Exercise prompt: All of these records need to be duplicated exactly.

* * *

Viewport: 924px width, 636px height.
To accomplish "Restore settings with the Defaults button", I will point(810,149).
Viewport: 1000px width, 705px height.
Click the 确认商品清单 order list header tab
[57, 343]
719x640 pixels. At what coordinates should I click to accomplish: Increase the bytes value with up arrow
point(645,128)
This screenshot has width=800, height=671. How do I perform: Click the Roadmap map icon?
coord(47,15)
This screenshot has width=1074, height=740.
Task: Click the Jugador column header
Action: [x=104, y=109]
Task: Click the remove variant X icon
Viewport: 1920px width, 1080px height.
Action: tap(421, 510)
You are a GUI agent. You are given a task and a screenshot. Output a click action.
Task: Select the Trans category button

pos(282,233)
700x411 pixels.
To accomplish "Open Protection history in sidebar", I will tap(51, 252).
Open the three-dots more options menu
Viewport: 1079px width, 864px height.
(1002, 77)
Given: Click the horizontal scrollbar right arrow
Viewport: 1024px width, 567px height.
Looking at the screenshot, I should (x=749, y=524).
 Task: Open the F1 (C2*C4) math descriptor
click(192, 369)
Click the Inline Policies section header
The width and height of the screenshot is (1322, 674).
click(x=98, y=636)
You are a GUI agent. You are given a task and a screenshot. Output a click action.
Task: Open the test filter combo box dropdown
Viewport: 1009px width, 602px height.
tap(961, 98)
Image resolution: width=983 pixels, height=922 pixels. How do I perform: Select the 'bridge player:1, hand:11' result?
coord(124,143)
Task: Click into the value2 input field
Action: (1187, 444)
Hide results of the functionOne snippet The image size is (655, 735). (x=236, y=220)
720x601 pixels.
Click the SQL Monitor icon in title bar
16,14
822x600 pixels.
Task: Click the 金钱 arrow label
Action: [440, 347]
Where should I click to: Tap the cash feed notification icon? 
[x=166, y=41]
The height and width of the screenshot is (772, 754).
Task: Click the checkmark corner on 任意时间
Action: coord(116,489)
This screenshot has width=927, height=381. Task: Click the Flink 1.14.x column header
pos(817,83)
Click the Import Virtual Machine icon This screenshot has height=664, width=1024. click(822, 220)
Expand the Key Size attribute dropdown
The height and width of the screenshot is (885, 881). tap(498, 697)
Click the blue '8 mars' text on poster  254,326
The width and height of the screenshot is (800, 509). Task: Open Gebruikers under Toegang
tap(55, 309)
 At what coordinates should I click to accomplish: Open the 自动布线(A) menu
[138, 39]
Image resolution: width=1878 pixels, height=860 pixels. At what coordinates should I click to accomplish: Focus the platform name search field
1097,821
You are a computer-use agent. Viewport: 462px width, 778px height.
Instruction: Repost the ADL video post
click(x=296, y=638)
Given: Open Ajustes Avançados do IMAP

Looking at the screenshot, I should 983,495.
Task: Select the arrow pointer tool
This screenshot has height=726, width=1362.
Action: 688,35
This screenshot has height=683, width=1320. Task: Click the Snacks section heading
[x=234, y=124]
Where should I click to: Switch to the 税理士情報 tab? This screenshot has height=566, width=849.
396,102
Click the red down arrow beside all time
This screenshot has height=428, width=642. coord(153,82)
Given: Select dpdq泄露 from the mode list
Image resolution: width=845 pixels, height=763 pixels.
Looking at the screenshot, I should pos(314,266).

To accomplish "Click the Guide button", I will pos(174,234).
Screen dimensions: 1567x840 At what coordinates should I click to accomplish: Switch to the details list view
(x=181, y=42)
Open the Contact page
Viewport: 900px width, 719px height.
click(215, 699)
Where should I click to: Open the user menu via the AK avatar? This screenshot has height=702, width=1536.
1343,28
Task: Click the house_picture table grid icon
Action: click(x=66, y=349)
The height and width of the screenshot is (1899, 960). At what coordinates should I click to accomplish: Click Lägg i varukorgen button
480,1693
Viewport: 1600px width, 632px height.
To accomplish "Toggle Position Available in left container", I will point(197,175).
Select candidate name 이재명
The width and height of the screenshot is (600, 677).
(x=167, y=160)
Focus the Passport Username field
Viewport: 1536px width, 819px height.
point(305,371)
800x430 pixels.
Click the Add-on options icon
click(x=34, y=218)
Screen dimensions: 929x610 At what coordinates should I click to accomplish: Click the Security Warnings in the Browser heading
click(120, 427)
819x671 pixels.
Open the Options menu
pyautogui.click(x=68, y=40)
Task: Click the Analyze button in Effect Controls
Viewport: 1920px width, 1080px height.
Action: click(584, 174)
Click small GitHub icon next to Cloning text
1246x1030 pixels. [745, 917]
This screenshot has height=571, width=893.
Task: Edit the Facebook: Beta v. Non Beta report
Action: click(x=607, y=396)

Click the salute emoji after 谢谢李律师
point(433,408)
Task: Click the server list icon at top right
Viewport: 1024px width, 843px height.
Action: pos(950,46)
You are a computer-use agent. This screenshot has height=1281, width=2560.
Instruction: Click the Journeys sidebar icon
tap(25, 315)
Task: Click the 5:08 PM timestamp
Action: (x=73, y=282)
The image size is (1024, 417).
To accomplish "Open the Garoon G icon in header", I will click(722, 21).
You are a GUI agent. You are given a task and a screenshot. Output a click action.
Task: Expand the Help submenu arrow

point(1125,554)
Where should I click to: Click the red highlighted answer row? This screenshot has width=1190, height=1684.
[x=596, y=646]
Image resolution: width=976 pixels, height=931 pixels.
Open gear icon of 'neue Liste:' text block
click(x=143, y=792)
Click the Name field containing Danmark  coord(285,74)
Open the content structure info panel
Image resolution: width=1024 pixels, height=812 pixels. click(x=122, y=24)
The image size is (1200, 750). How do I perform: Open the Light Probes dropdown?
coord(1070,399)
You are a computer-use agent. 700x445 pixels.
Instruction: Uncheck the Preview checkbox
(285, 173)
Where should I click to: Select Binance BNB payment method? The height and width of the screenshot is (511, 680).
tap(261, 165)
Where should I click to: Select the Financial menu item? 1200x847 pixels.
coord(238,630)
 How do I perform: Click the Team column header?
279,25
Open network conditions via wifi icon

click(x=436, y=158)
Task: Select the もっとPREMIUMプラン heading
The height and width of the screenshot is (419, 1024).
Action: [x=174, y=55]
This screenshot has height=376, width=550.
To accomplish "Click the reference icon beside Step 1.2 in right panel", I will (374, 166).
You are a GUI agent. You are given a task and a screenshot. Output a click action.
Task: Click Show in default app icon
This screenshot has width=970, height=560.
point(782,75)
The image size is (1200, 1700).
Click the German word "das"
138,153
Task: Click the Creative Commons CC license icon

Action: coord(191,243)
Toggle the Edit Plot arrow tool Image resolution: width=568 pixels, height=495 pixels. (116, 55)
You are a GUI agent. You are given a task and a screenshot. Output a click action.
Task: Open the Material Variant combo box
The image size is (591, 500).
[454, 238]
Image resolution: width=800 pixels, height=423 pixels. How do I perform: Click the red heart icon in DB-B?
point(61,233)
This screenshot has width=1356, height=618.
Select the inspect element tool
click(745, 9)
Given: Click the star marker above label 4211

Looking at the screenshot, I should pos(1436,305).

* * *

Solution below:
Viewport: 924px width, 636px height.
To accomplish "Restore settings with the Defaults button", I will point(810,149).
Viewport: 1000px width, 705px height.
Click the 确认商品清单 order list header tab
[57, 343]
719x640 pixels. At what coordinates should I click to accomplish: Increase the bytes value with up arrow
point(645,128)
This screenshot has width=800, height=671. How do I perform: Click the Roadmap map icon?
coord(47,15)
This screenshot has width=1074, height=740.
Task: Click the Jugador column header
Action: [x=104, y=109]
Task: Click the remove variant X icon
Viewport: 1920px width, 1080px height.
Action: tap(421, 510)
You are a GUI agent. You are given a task and a screenshot. Output a click action.
Task: Select the Trans category button

pos(282,233)
700x411 pixels.
To accomplish "Open Protection history in sidebar", I will tap(51, 252).
Open the three-dots more options menu
Viewport: 1079px width, 864px height.
(1002, 77)
Given: Click the horizontal scrollbar right arrow
Viewport: 1024px width, 567px height.
Looking at the screenshot, I should (x=749, y=524).
 Task: Open the F1 (C2*C4) math descriptor
click(192, 369)
Click the Inline Policies section header
The width and height of the screenshot is (1322, 674).
click(x=98, y=636)
You are a GUI agent. You are given a task and a screenshot. Output a click action.
Task: Open the test filter combo box dropdown
Viewport: 1009px width, 602px height.
tap(961, 98)
Image resolution: width=983 pixels, height=922 pixels. How do I perform: Select the 'bridge player:1, hand:11' result?
coord(124,143)
Task: Click into the value2 input field
Action: (1187, 444)
Hide results of the functionOne snippet The image size is (655, 735). (x=236, y=220)
720x601 pixels.
Click the SQL Monitor icon in title bar
16,14
822x600 pixels.
Task: Click the 金钱 arrow label
Action: [440, 347]
Where should I click to: Tap the cash feed notification icon? 
[x=166, y=41]
The height and width of the screenshot is (772, 754).
Task: Click the checkmark corner on 任意时间
Action: coord(116,489)
This screenshot has width=927, height=381. Task: Click the Flink 1.14.x column header
pos(817,83)
Click the Import Virtual Machine icon This screenshot has height=664, width=1024. click(822, 220)
Expand the Key Size attribute dropdown
The height and width of the screenshot is (885, 881). tap(498, 697)
Click the blue '8 mars' text on poster  254,326
The width and height of the screenshot is (800, 509). Task: Open Gebruikers under Toegang
tap(55, 309)
 At what coordinates should I click to accomplish: Open the 自动布线(A) menu
[138, 39]
Image resolution: width=1878 pixels, height=860 pixels. At what coordinates should I click to accomplish: Focus the platform name search field
1097,821
You are a computer-use agent. Viewport: 462px width, 778px height.
Instruction: Repost the ADL video post
click(x=296, y=638)
Given: Open Ajustes Avançados do IMAP

Looking at the screenshot, I should 983,495.
Task: Select the arrow pointer tool
This screenshot has height=726, width=1362.
Action: 688,35
This screenshot has height=683, width=1320. Task: Click the Snacks section heading
[x=234, y=124]
Where should I click to: Switch to the 税理士情報 tab? This screenshot has height=566, width=849.
396,102
Click the red down arrow beside all time
This screenshot has height=428, width=642. coord(153,82)
Given: Select dpdq泄露 from the mode list
Image resolution: width=845 pixels, height=763 pixels.
Looking at the screenshot, I should pos(314,266).

To accomplish "Click the Guide button", I will pos(174,234).
Screen dimensions: 1567x840 At what coordinates should I click to accomplish: Switch to the details list view
(x=181, y=42)
Open the Contact page
Viewport: 900px width, 719px height.
click(215, 699)
Where should I click to: Open the user menu via the AK avatar? This screenshot has height=702, width=1536.
1343,28
Task: Click the house_picture table grid icon
Action: click(x=66, y=349)
The height and width of the screenshot is (1899, 960). At what coordinates should I click to accomplish: Click Lägg i varukorgen button
480,1693
Viewport: 1600px width, 632px height.
To accomplish "Toggle Position Available in left container", I will point(197,175).
Select candidate name 이재명
The width and height of the screenshot is (600, 677).
(x=167, y=160)
Focus the Passport Username field
Viewport: 1536px width, 819px height.
point(305,371)
800x430 pixels.
Click the Add-on options icon
click(x=34, y=218)
Screen dimensions: 929x610 At what coordinates should I click to accomplish: Click the Security Warnings in the Browser heading
click(120, 427)
819x671 pixels.
Open the Options menu
pyautogui.click(x=68, y=40)
Task: Click the Analyze button in Effect Controls
Viewport: 1920px width, 1080px height.
Action: click(584, 174)
Click small GitHub icon next to Cloning text
1246x1030 pixels. [745, 917]
This screenshot has height=571, width=893.
Task: Edit the Facebook: Beta v. Non Beta report
Action: click(x=607, y=396)

Click the salute emoji after 谢谢李律师
point(433,408)
Task: Click the server list icon at top right
Viewport: 1024px width, 843px height.
Action: pos(950,46)
You are a computer-use agent. This screenshot has height=1281, width=2560.
Instruction: Click the Journeys sidebar icon
tap(25, 315)
Task: Click the 5:08 PM timestamp
Action: (x=73, y=282)
The image size is (1024, 417).
To accomplish "Open the Garoon G icon in header", I will click(722, 21).
You are a GUI agent. You are given a task and a screenshot. Output a click action.
Task: Expand the Help submenu arrow

point(1125,554)
Where should I click to: Click the red highlighted answer row? This screenshot has width=1190, height=1684.
[x=596, y=646]
Image resolution: width=976 pixels, height=931 pixels.
Open gear icon of 'neue Liste:' text block
click(x=143, y=792)
Click the Name field containing Danmark  coord(285,74)
Open the content structure info panel
Image resolution: width=1024 pixels, height=812 pixels. click(x=122, y=24)
The image size is (1200, 750). How do I perform: Open the Light Probes dropdown?
coord(1070,399)
You are a computer-use agent. 700x445 pixels.
Instruction: Uncheck the Preview checkbox
(285, 173)
Where should I click to: Select Binance BNB payment method? The height and width of the screenshot is (511, 680).
tap(261, 165)
Where should I click to: Select the Financial menu item? 1200x847 pixels.
coord(238,630)
 How do I perform: Click the Team column header?
279,25
Open network conditions via wifi icon

click(x=436, y=158)
Task: Select the もっとPREMIUMプラン heading
The height and width of the screenshot is (419, 1024).
Action: [x=174, y=55]
This screenshot has height=376, width=550.
To accomplish "Click the reference icon beside Step 1.2 in right panel", I will (374, 166).
You are a GUI agent. You are given a task and a screenshot. Output a click action.
Task: Click Show in default app icon
This screenshot has width=970, height=560.
point(782,75)
The image size is (1200, 1700).
Click the German word "das"
138,153
Task: Click the Creative Commons CC license icon

Action: coord(191,243)
Toggle the Edit Plot arrow tool Image resolution: width=568 pixels, height=495 pixels. (116, 55)
You are a GUI agent. You are given a task and a screenshot. Output a click action.
Task: Open the Material Variant combo box
The image size is (591, 500).
[454, 238]
Image resolution: width=800 pixels, height=423 pixels. How do I perform: Click the red heart icon in DB-B?
point(61,233)
This screenshot has width=1356, height=618.
Select the inspect element tool
click(745, 9)
Given: Click the star marker above label 4211

Looking at the screenshot, I should pos(1436,305).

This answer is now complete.